» THE TASK: Copy the rows below word for word, keeping every line as it appears.
─── MATERIAL SUPPLIED ───
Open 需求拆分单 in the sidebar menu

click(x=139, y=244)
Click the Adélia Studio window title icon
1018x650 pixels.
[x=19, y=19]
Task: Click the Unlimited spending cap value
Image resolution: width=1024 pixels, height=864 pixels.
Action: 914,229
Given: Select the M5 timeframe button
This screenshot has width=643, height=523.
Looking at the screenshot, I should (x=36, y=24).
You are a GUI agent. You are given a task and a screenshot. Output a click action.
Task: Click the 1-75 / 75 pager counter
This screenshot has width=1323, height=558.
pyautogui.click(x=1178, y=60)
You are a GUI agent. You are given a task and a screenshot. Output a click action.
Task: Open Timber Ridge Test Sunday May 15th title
───
» FINISHED TASK:
Open 需求拆分单 in the sidebar menu

click(x=139, y=244)
Click the Adélia Studio window title icon
1018x650 pixels.
[x=19, y=19]
Task: Click the Unlimited spending cap value
Image resolution: width=1024 pixels, height=864 pixels.
Action: 914,229
Given: Select the M5 timeframe button
This screenshot has width=643, height=523.
Looking at the screenshot, I should (x=36, y=24).
You are a GUI agent. You are given a task and a screenshot. Output a click action.
Task: Click the 1-75 / 75 pager counter
This screenshot has width=1323, height=558.
pyautogui.click(x=1178, y=60)
You are a GUI agent. You are given a task and a screenshot. Output a click action.
Task: Open Timber Ridge Test Sunday May 15th title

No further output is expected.